The Jews of Arabia were greatly respected and influential in Arabia during Muhammad’s lifetime. Because of their status, their refusal as a community to acknowledge his prophethood was a major impediment to the new movement and was condemned by the Qur’an as obstinacy, and hard-headedness. The Qur’an criticizes local Jews, for example, when it states, “Many of the People of the Book would like to turn you back to unbelievers after your having believed, because of envy on their part after the truth has become clear to them” (Q.2:109).

Established religions are never welcoming to new religions, and the disappointment, resentment and anger of newly emerging religions toward established religions that refuse to embrace them is found in all monotheistic scriptures. Many are familiar with the negative references to Jews in parts of the New Testament such as Matthew 23 and John 8. As in the Qur’an, these texts reflect the shock and resentment of those believing in a new redemptive and charismatic leader. They simply could not understand why members of established religions would refuse to join their program.
Negative references to Jews in both scriptures reflect reactive anger and zealous resentment. They do not represent a program to vilify, demonize or scapegoat Jews.

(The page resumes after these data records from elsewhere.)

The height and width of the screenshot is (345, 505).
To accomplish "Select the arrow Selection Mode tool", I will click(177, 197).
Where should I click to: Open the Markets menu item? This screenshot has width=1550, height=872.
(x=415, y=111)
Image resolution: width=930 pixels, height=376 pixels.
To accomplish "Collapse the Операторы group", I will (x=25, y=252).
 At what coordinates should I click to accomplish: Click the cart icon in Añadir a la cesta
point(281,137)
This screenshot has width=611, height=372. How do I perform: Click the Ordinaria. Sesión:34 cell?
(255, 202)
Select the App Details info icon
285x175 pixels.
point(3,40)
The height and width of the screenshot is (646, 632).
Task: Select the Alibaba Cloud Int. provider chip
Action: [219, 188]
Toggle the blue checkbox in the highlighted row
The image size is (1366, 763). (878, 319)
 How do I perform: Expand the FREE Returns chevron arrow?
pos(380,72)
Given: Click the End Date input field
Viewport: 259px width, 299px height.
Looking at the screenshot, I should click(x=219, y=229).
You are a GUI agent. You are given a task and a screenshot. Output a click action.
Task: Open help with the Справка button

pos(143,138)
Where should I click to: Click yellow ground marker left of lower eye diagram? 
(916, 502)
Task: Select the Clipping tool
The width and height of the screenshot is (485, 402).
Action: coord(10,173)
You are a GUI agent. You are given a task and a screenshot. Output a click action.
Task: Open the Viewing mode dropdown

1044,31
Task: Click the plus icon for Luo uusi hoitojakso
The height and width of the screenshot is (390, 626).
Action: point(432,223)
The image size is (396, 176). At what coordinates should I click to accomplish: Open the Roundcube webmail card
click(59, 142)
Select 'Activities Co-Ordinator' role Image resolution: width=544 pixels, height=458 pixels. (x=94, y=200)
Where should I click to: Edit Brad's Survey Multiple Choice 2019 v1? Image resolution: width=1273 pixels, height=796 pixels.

Jews are naturally sensitive to negative references to Jews in other scriptures, but are usually unaware of the same phenomenon of othering in their own scripture. The Hebrew Bible is full of reactive anger and zealous resentment toward competing religious communities. Canaanites, Egyptians and other members of established religious peoples are depicted repeatedly in the Hebrew Bible as spiteful, wicked and mortal enemies of ancient Israel. But most of those portrayed as evil opponents were simply members of established religions who felt threatened by Israelite successes in conquest and expansion. Like the Jews and Christians of Arabia, they opposed the emergence of a new, competitive religious community. The Israelite claims to being God’s chosen people with an exclusive relationship with the one God of the universe (who happened to be called the God of Israel!) could only have added to the tension.

These are all cases of the natural tension that occurs with the birth of new religions. Established religions resent and oppose them — just think of “cults” as new religions in order to understand the mindset. Like the Hebrew Bible and New Testament, the Qur’an includes material that reflects this frustration. It does not express anti-Semitism, Jew-hatred or racism.

Anti-Semitism is caused by different forces, which scapegoat Jews by manipulating people through deceitful deflection of criticism onto Jews. Those who engage in the deception use anything they can to further their aims, including scripture. Negative scriptural references to non-believers exist in all scriptures, and they are sometimes cited and manipulated by hateful people to encourage violence and even slaughter of the religious other. But it’s important for Jews to understand that anti-Semitism is no more basic to Islam than hatred of all non-Jews is basic to Judaism, an old anti-Semitic screed that was often claimed by citing scriptural citations from the Hebrew Bible.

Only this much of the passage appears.